• [Exercise objective]
Reproduce word for word the rows from the line containing "Image resolution: width=1456" through the line containing "Action: pyautogui.click(x=182, y=708)", with both of those lines included. Leave the pictures out of your output.

• [Source data]
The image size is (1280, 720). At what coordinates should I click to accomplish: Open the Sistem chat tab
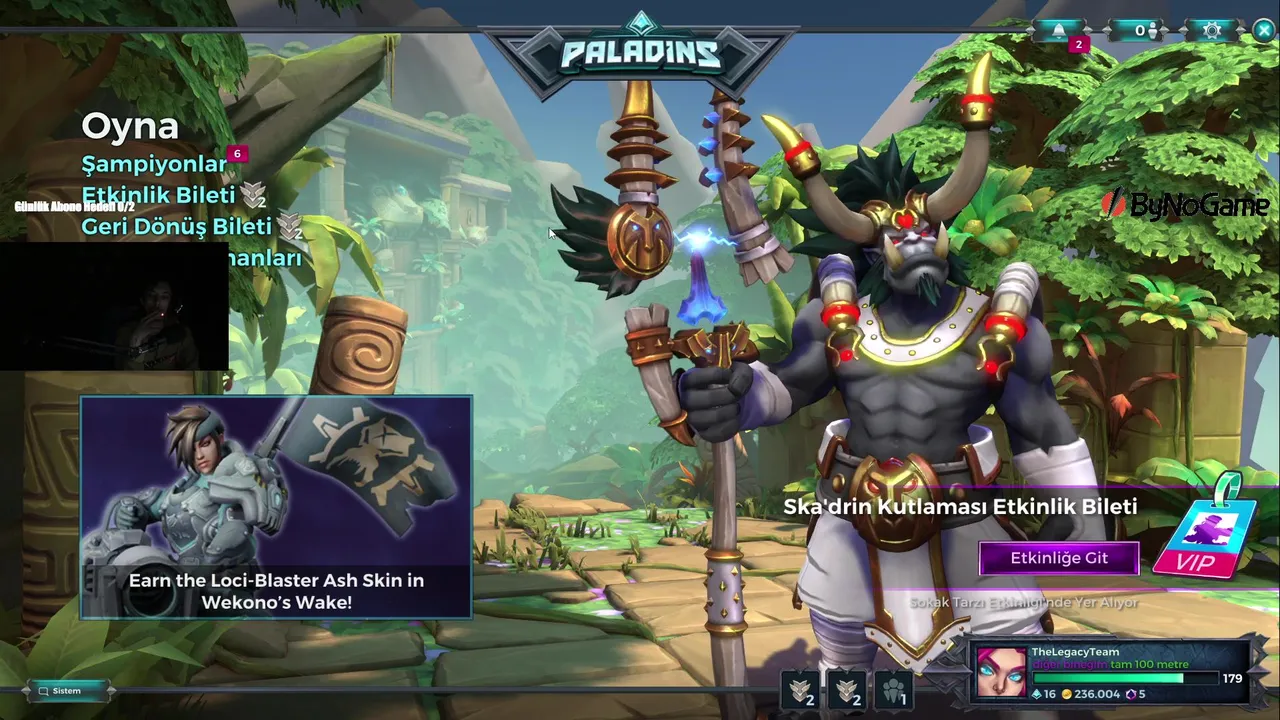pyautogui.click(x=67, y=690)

--

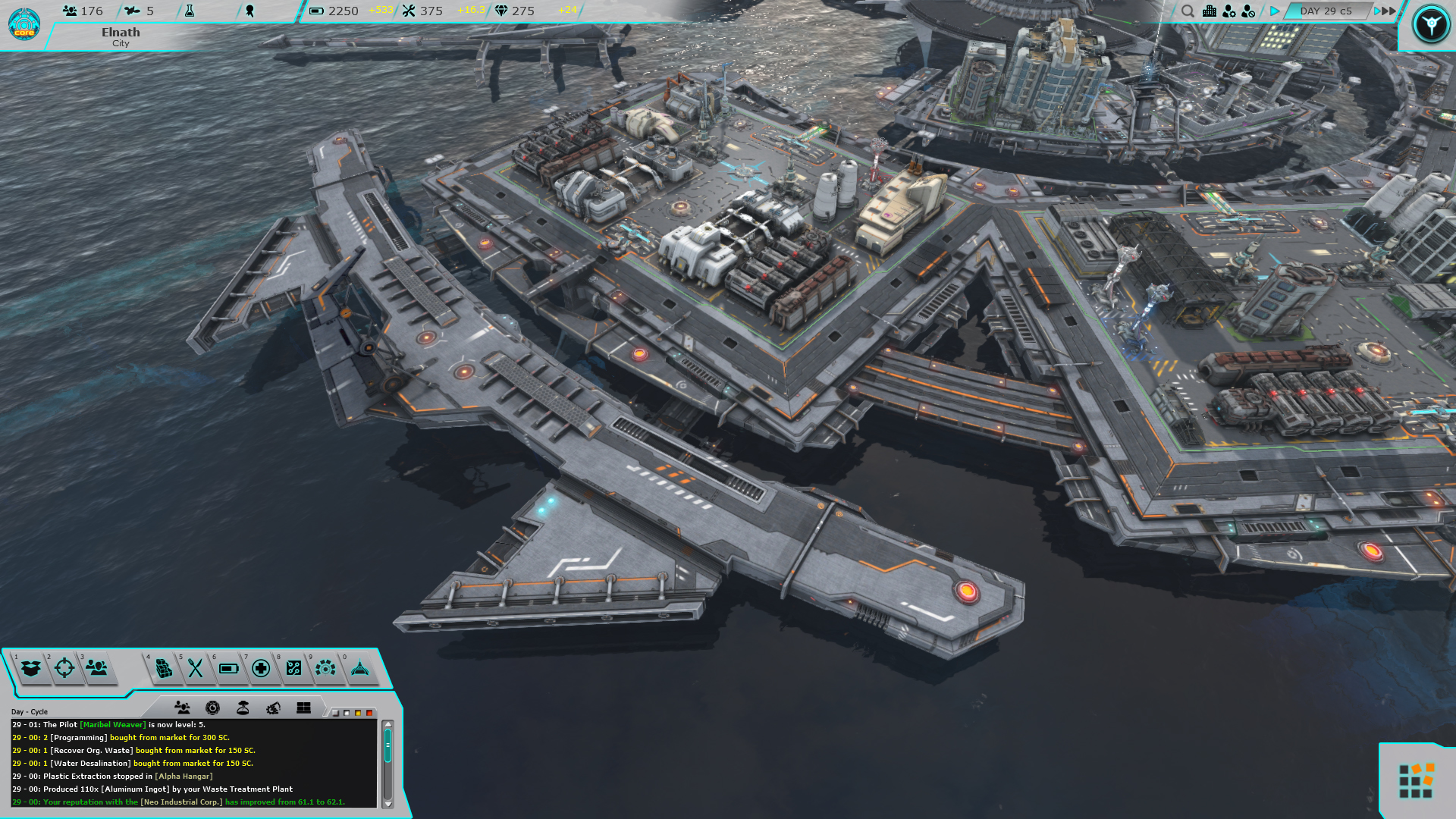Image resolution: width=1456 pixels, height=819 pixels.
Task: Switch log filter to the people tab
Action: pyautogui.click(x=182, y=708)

• [Written reply]
Image resolution: width=1456 pixels, height=819 pixels.
Task: Switch log filter to the people tab
Action: pyautogui.click(x=182, y=708)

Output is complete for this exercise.